It’s a strange pet peeve to have and not really a pit-worthy rant, but I’m annoyed with people exaggerating how hot it is. Now correct me if this is wrong, but I was always taught that when you talk about the temperature outside you take the temperature in the shade. It seems to me that many people these days just talk about the highest temperature they saw on a thermometer outside a building in full sunshine or whatever their car says which is also usually hotter than the shade temperature. This irrates me because:
temperature values get “inflated” so that then when I talk about the really quite hot weather I’m experiencing in the correct way it seems like I’m a wuss
it’s confusing as I’m never quite sure who I can believe or how they measured what they were talking about. As the weather is all over the shop these days anyway, we don’t need the extra confusion.

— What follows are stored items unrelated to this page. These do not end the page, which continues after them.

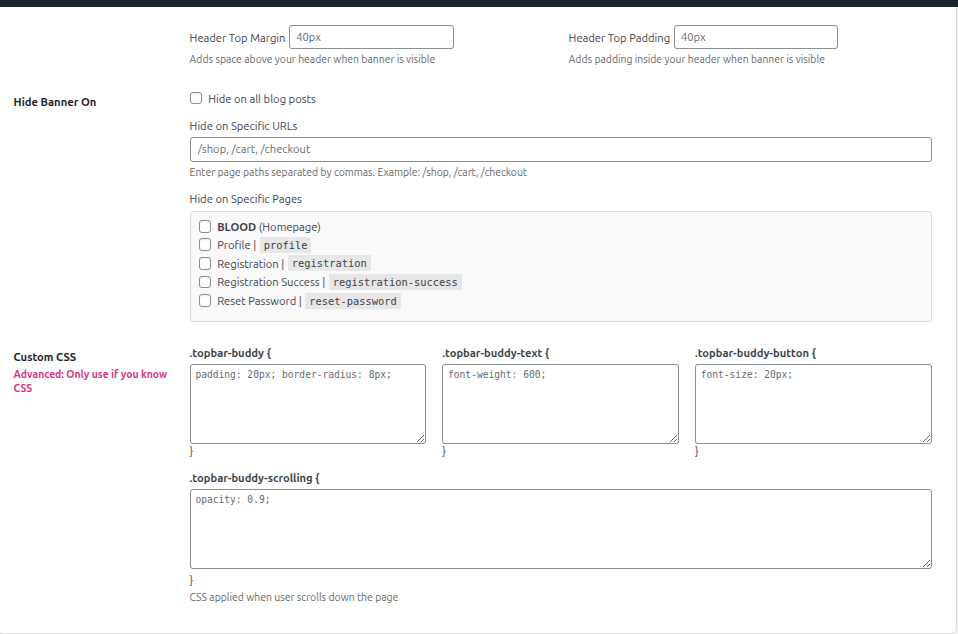Check the Profile page checkbox
The width and height of the screenshot is (958, 634).
(x=205, y=245)
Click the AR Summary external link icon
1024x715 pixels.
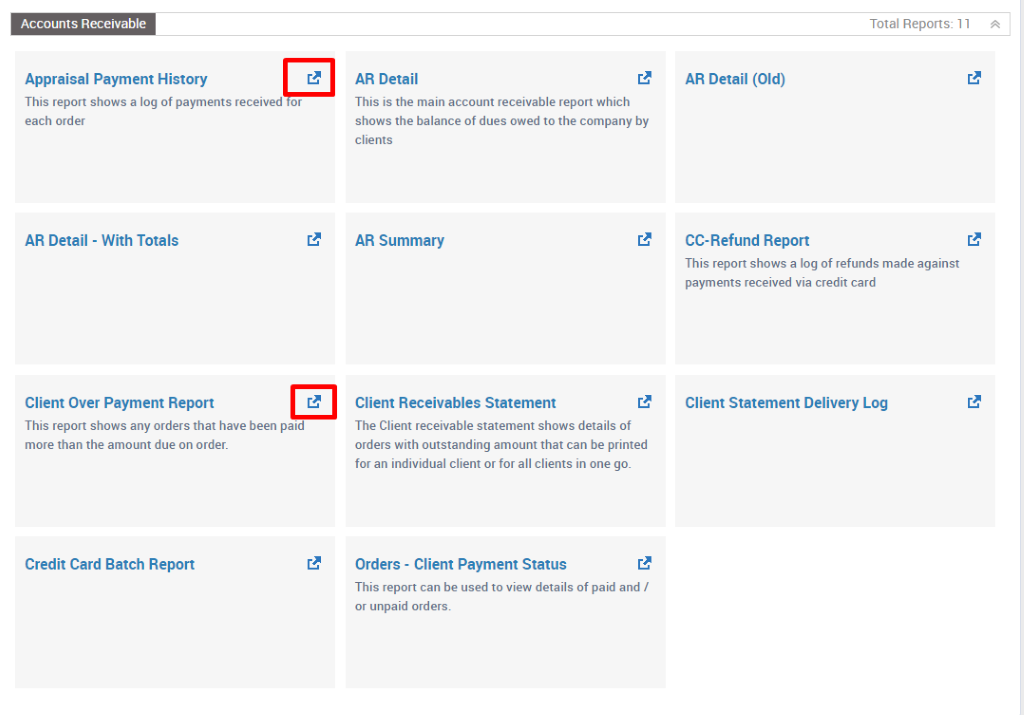click(644, 240)
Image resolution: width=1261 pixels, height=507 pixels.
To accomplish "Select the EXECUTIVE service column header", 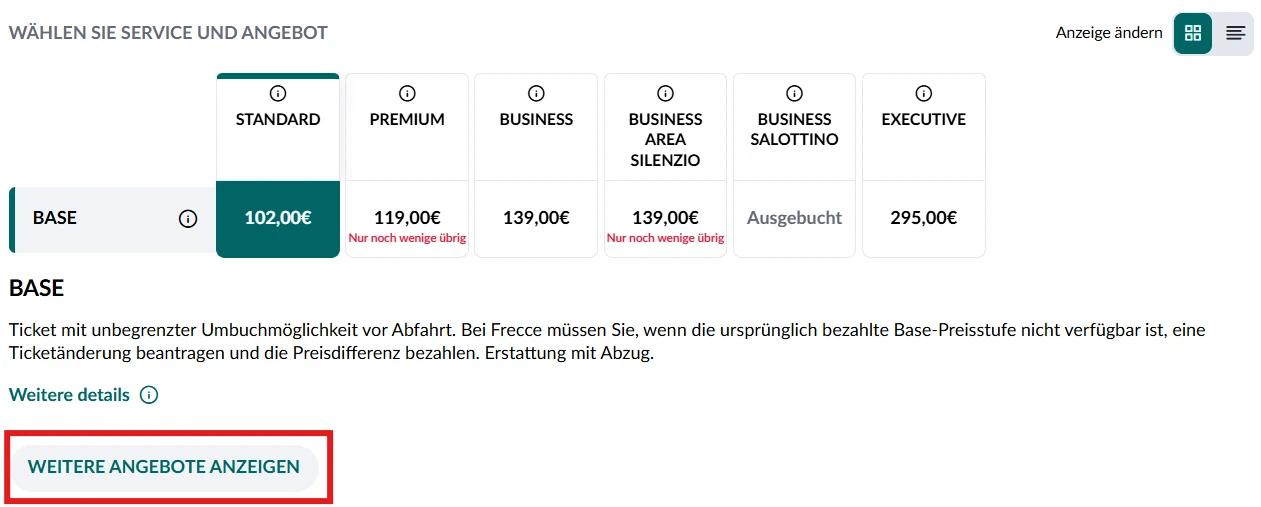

Maybe this is a European thing or a “my circle of friends and acquintainces” thing and surely it is a Pookah thing to get wound up about it, but can we please all just go back to referring to outside temperature as measured in the shade. Thank you.
Probably, yes. But I was always taught and I thought it was convention to use shade temperature when making a general statement about the weather and am under the impression that’s also what the weather forecast temperatures refer to. It’s not that I think one way is better than another, just that we should all stick to the same convention so that we’re talking about the same thing.
Trouble is that the full sun is going to heat up the thermometer’s housing itself, and therefore inflate the reading. If you want the actual temperature of the air, then yes, you have to take it in the shade. Most “official” temperature readings are taken from thermometers sheltered in a housing much like this.
Fair enough. I think I misunderstood what you meant about people “exaggerating” the weather. I thought you were addressing general whining about the heat, but really the complaint is about using inconsistent/inaccurate methods.
Maybe yes, maybe no. Imagine the scenario of the thermometer being placed on some asphalt…obviously, that’s going to read a LOT more than what the air temp is.
the structure Ogre linked is small, not much ventilated area.
i don’t have any requirement specifications before me. an enclosure to collect data for something like the government or aviation would be about 30"Wx20"Dx30"H and be 4 ft. off the ground in a grassy well ventilated area, outside painted white. Johnny L.A. showed an official type enclosure.
i’ve seen weather stations for home use have shaded temperature sensors in small plastic housings (maybe 4 to 6 inches diameter) with some ventilation, not always white in color, not always mounted away from structures. people will have home thermometers in all sorts of places like porches.
I’d love to have my own weather station. Wet thermometer, dry thermometer, barometer, hygrometer, rain gauge… I looked into it a few years ago, and IIRC my house is not ideally situated to take advantage of all of those instruments. Too many trees, or something. Maybe it was the anemometer.